▸ DATA IN THIS EXERCISE:
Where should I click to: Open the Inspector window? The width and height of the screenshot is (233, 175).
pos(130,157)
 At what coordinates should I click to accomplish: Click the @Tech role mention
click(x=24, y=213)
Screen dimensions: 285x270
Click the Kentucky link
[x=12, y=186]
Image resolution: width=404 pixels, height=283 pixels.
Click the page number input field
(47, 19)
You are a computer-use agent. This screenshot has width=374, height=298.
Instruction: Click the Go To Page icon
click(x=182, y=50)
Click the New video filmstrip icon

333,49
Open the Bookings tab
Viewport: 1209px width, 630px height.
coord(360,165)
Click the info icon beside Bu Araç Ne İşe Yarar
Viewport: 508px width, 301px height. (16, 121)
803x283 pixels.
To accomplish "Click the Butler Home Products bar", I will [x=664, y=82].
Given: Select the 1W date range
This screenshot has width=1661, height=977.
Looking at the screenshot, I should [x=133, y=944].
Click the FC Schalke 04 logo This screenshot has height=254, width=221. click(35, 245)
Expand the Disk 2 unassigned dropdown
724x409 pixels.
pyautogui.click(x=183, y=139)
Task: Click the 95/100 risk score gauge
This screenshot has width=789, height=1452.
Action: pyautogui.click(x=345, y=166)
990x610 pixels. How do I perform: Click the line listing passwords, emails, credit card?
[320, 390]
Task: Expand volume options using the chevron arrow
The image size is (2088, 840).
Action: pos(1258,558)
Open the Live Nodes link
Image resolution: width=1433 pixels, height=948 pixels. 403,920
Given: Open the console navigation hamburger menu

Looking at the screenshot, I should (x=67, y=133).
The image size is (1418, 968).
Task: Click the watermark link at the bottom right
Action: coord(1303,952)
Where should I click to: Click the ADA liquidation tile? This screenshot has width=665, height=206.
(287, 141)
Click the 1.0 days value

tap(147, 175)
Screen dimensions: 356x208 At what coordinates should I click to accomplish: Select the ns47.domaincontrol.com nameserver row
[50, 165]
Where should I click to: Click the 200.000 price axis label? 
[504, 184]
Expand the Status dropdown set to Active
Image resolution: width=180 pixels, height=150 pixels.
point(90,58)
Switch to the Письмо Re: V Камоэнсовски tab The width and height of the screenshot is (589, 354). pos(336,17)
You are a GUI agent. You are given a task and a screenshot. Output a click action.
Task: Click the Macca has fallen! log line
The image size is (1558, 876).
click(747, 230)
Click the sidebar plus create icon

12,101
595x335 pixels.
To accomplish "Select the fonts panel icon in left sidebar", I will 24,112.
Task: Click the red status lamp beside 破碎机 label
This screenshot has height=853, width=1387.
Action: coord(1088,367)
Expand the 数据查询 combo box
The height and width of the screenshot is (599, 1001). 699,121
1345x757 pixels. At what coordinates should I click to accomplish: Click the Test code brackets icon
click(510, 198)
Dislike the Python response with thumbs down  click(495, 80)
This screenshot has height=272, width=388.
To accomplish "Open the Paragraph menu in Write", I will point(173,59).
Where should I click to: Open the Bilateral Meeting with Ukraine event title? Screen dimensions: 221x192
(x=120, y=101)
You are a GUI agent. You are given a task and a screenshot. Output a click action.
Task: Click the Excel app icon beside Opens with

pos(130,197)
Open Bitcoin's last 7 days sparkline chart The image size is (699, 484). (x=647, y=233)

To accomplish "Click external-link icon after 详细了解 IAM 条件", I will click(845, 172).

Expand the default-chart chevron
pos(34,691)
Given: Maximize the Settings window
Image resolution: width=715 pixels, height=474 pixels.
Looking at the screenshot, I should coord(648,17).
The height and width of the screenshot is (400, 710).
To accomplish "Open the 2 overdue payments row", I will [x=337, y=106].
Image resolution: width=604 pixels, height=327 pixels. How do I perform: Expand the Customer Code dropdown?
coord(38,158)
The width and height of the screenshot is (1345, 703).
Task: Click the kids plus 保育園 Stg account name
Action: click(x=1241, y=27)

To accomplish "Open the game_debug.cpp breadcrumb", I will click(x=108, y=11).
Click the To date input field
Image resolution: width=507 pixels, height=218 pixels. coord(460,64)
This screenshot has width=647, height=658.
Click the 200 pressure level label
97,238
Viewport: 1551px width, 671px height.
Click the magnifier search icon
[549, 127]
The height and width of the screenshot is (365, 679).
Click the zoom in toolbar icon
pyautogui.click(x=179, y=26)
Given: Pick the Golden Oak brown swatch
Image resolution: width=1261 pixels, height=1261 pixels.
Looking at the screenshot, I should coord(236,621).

▸ YOUR TASK:
Copy the records above from the line with "Click the info" up to and including the line with "Image resolution: width=1433".

▸ SOLUTION TO THIS EXERCISE:
Click the info icon beside Bu Araç Ne İşe Yarar
Viewport: 508px width, 301px height. (16, 121)
803x283 pixels.
To accomplish "Click the Butler Home Products bar", I will [x=664, y=82].
Given: Select the 1W date range
This screenshot has width=1661, height=977.
Looking at the screenshot, I should [x=133, y=944].
Click the FC Schalke 04 logo This screenshot has height=254, width=221. click(35, 245)
Expand the Disk 2 unassigned dropdown
724x409 pixels.
pyautogui.click(x=183, y=139)
Task: Click the 95/100 risk score gauge
This screenshot has width=789, height=1452.
Action: pyautogui.click(x=345, y=166)
990x610 pixels. How do I perform: Click the line listing passwords, emails, credit card?
[320, 390]
Task: Expand volume options using the chevron arrow
The image size is (2088, 840).
Action: pos(1258,558)
Open the Live Nodes link
Image resolution: width=1433 pixels, height=948 pixels. 403,920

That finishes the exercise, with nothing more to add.